Q: Why are thousands of screaming children running out of theaters in fear?

A: Ninety-seven spineless twits, ten rubber bands, sixty-two glassblowers, and two French philosophers

Q: What would MacGuyver use to stop Bush from his silly policies?

A: Art Garfunkel’s Niece.

Q: Okay, wait, who did you pick up on a street corner for twenty bucks?

A: A transvestite coke addict who was called Sue!

What is your wife’s name?

I don’t know, I just whistle.

Q: Hey Emmitt Till, how do you get the ladies?

A: Your mom told me to do it!

Q: Why are you spanking dad?

A: That’s how nudists stop the painful sunburns.

Why are you selling tubs of lard by the roadside?

The town festival is today.

q: why are all the police officers wearing bikinis?

a: because just like snowflakes, no two are alike.

Q: Why are you observing the genetic patterns of each fetal pig’s eyeballs?

A: A yellow thong, a soap opera marathon, a tub of Haagen Daz, and a layer of green masque on your face should do the trick!

Q: So how do I get on Jerry Springer?

A: Practice.

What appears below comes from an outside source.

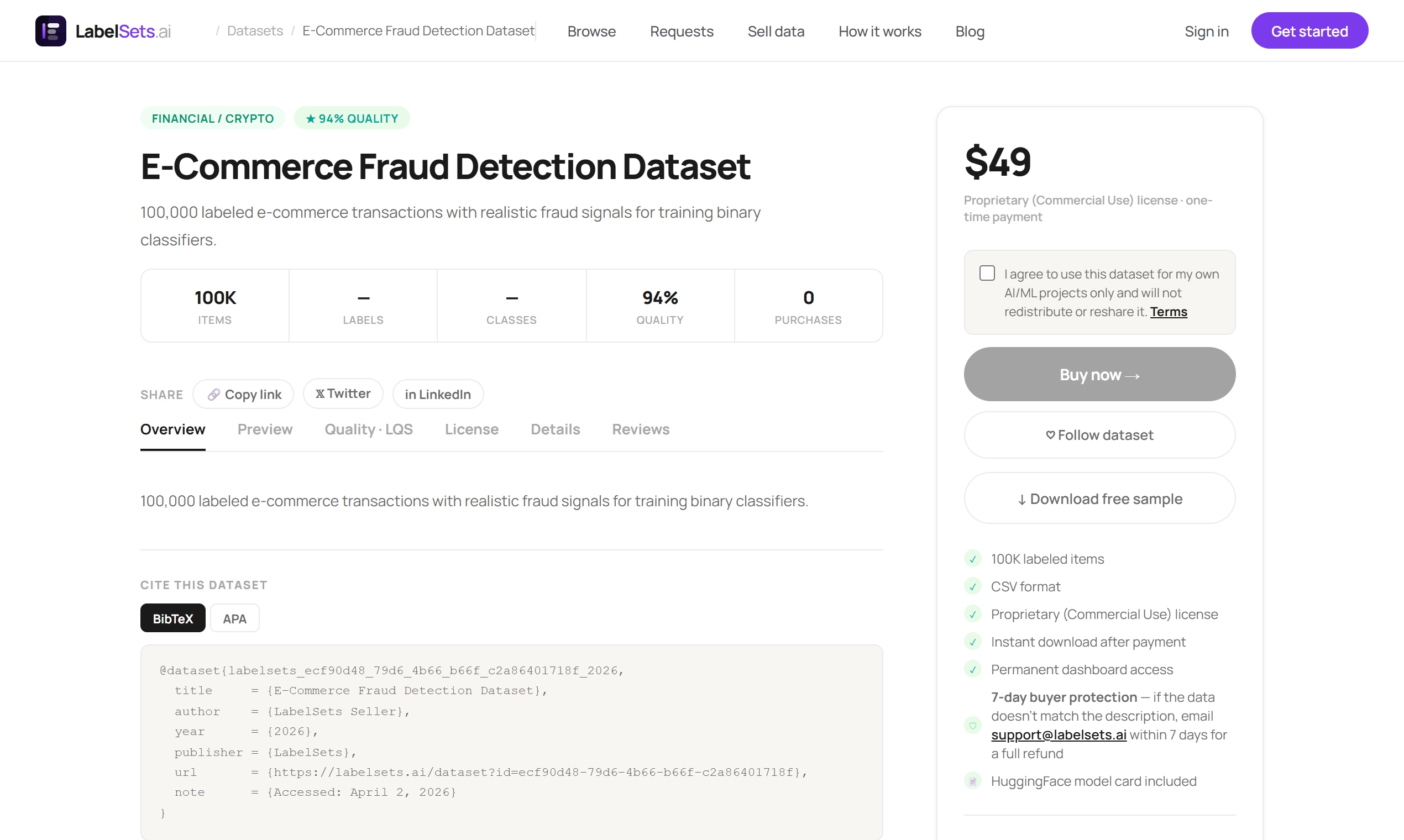Open Browse in top navigation
The image size is (1404, 840).
click(591, 31)
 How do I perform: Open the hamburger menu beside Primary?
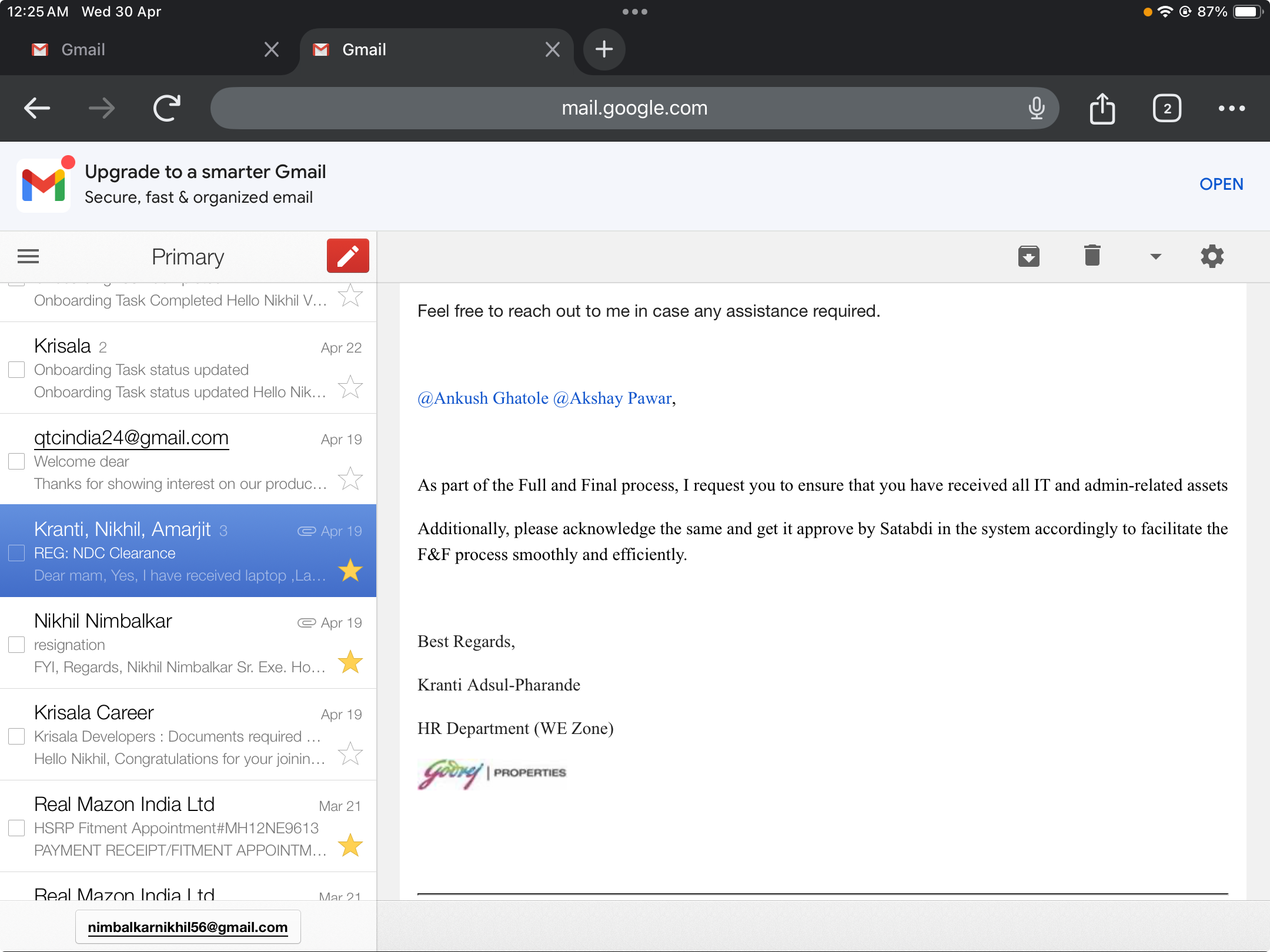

Lots of Practice.

Q. How can anyone be this stupid?

A. Cotton balls.

What do you call boll weavil cotillions?

A hoe down in the barn.

Q: Who did you lose your virginity to?

A: A masked stranger

Who would be your ideal date?

He dresses in leather chaps and owns handcuffs.

Q: So, Mrs Cheney, what attracted you to your husband?

A: Atomic Dog

Q: To answer the most unfunny joke ever, “Who chased the chicken across the road”?

A: Yes, with Lana and Chloe at the same time.

Q: Have you ever gone into the gents restroom by mistake?
A: No, I allways go to the little boy’s room.

Q: Do you usually cruise the elementary schools for dates?

A: Six and a half inches.

Q: What is the hat size of an average 2 year old gorilla?

A: Depends on if you go up and down or side to side.

Q: Do you find brown nosing effective?

A: A fire extinguisher and a jar of mayo.